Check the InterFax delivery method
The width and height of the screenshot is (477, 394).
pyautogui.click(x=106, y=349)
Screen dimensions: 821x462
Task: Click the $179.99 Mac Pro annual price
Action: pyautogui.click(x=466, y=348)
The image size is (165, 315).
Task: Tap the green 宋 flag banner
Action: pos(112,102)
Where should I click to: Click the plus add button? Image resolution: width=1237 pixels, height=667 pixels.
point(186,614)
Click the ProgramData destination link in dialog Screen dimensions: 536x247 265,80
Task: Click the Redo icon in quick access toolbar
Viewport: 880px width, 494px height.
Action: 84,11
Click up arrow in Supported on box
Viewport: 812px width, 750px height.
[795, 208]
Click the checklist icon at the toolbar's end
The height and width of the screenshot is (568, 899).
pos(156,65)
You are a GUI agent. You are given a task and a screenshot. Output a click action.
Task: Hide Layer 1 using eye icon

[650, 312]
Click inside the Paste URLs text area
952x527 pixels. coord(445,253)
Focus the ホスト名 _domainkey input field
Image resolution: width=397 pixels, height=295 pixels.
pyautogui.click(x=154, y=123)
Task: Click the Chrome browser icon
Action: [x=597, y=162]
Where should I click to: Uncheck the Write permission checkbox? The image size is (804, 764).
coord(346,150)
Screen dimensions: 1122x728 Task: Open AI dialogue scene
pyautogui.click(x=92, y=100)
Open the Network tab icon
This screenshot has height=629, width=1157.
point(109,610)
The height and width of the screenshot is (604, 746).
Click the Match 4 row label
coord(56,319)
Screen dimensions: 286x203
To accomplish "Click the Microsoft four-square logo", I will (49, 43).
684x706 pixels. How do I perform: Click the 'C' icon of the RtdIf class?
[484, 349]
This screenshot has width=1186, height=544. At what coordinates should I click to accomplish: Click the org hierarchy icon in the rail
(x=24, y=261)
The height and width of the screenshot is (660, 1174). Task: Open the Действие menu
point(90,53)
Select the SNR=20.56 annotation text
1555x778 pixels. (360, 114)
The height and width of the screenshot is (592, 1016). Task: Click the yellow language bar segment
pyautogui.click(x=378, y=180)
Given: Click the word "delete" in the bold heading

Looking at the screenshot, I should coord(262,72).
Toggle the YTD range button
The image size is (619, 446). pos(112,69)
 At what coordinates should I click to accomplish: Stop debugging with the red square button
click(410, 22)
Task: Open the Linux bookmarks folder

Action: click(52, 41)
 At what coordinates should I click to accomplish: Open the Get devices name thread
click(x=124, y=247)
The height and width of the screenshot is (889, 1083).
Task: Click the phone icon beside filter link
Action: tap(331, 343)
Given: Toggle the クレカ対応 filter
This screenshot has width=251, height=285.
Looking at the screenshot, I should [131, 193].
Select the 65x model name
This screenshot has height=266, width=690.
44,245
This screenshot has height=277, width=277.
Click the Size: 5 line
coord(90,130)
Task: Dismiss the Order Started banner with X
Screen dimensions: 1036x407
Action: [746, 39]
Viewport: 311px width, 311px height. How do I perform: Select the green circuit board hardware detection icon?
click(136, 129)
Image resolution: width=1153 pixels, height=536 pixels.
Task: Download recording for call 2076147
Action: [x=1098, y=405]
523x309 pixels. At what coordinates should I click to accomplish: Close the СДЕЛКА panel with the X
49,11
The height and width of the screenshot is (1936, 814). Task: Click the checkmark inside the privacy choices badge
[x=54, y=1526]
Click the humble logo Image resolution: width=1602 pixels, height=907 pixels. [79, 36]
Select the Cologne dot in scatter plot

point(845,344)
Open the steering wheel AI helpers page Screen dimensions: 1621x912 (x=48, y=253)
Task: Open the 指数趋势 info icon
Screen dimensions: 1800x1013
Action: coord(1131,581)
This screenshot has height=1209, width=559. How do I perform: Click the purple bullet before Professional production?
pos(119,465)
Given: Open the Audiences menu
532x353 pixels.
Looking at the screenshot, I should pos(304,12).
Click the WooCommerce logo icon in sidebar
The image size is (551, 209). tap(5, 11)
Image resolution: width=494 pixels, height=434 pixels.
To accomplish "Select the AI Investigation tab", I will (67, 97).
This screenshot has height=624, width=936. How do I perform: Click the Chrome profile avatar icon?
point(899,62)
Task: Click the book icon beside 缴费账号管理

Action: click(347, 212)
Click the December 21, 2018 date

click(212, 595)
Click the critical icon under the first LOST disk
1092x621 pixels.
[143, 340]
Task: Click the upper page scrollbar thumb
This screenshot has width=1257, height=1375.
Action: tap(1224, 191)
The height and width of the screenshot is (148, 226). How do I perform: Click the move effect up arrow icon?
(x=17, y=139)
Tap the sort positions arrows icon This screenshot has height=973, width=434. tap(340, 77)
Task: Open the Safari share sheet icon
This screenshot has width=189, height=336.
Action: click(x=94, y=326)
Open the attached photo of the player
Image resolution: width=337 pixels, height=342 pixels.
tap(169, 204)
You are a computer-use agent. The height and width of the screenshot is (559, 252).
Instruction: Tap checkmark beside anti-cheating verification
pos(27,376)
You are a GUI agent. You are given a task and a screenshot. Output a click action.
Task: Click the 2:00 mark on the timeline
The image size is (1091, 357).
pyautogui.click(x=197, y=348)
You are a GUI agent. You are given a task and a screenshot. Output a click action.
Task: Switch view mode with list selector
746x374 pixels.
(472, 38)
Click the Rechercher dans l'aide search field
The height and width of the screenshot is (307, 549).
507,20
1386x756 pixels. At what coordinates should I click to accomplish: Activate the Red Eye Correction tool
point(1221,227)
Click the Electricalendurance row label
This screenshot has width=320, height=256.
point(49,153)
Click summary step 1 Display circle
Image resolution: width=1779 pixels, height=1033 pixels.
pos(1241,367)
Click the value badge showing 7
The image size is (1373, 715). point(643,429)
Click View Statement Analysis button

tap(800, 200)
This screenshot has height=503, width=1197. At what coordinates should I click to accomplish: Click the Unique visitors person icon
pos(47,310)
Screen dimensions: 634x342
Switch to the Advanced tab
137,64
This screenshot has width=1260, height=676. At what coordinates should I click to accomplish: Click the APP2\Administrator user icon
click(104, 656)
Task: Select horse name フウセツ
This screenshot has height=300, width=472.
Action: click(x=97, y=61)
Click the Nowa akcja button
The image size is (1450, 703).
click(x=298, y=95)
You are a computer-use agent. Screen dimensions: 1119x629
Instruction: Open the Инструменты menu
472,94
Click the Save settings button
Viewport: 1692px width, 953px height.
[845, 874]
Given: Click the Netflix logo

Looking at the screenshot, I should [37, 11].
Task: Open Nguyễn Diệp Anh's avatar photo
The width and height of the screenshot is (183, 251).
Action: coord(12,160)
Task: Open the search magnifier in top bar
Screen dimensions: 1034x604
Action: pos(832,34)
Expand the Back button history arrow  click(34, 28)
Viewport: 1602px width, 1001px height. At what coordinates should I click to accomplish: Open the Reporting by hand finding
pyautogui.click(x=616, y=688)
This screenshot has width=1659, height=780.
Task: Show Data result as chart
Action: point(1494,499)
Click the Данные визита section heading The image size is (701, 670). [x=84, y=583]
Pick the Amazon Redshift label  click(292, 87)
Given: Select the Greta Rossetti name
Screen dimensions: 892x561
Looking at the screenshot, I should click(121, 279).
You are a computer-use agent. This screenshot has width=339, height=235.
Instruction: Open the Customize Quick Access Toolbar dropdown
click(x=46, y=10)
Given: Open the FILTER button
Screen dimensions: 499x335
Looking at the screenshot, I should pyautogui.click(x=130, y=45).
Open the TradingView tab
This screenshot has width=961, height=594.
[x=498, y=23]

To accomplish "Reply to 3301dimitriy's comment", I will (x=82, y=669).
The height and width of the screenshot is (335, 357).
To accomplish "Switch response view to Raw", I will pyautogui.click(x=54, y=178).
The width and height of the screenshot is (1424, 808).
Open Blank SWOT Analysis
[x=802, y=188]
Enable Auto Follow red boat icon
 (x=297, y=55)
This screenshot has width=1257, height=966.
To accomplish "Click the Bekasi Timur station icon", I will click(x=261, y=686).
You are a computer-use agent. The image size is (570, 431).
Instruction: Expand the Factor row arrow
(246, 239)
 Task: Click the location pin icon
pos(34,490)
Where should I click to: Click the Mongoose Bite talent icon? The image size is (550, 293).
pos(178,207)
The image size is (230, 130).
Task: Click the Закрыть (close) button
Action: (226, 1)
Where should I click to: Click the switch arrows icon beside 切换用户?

- _What is asked_:
What do you get when you return, unchanged, every row from the one containing "The height and width of the screenshot is (592, 1016)." down to the one containing "Open the steering"?

- _Result of this task_:
The height and width of the screenshot is (592, 1016). Task: Click the yellow language bar segment
pyautogui.click(x=378, y=180)
Given: Click the word "delete" in the bold heading

Looking at the screenshot, I should coord(262,72).
Toggle the YTD range button
The image size is (619, 446). pos(112,69)
 At what coordinates should I click to accomplish: Stop debugging with the red square button
click(410, 22)
Task: Open the Linux bookmarks folder

Action: click(52, 41)
 At what coordinates should I click to accomplish: Open the Get devices name thread
click(x=124, y=247)
The height and width of the screenshot is (889, 1083).
Task: Click the phone icon beside filter link
Action: tap(331, 343)
Given: Toggle the クレカ対応 filter
This screenshot has width=251, height=285.
Looking at the screenshot, I should [131, 193].
Select the 65x model name
This screenshot has height=266, width=690.
44,245
This screenshot has height=277, width=277.
Click the Size: 5 line
coord(90,130)
Task: Dismiss the Order Started banner with X
Screen dimensions: 1036x407
Action: [746, 39]
Viewport: 311px width, 311px height. How do I perform: Select the green circuit board hardware detection icon?
click(136, 129)
Image resolution: width=1153 pixels, height=536 pixels.
Task: Download recording for call 2076147
Action: [x=1098, y=405]
523x309 pixels. At what coordinates should I click to accomplish: Close the СДЕЛКА panel with the X
49,11
The height and width of the screenshot is (1936, 814). Task: Click the checkmark inside the privacy choices badge
[x=54, y=1526]
Click the humble logo Image resolution: width=1602 pixels, height=907 pixels. [79, 36]
Select the Cologne dot in scatter plot

point(845,344)
Open the steering wheel AI helpers page Screen dimensions: 1621x912 (x=48, y=253)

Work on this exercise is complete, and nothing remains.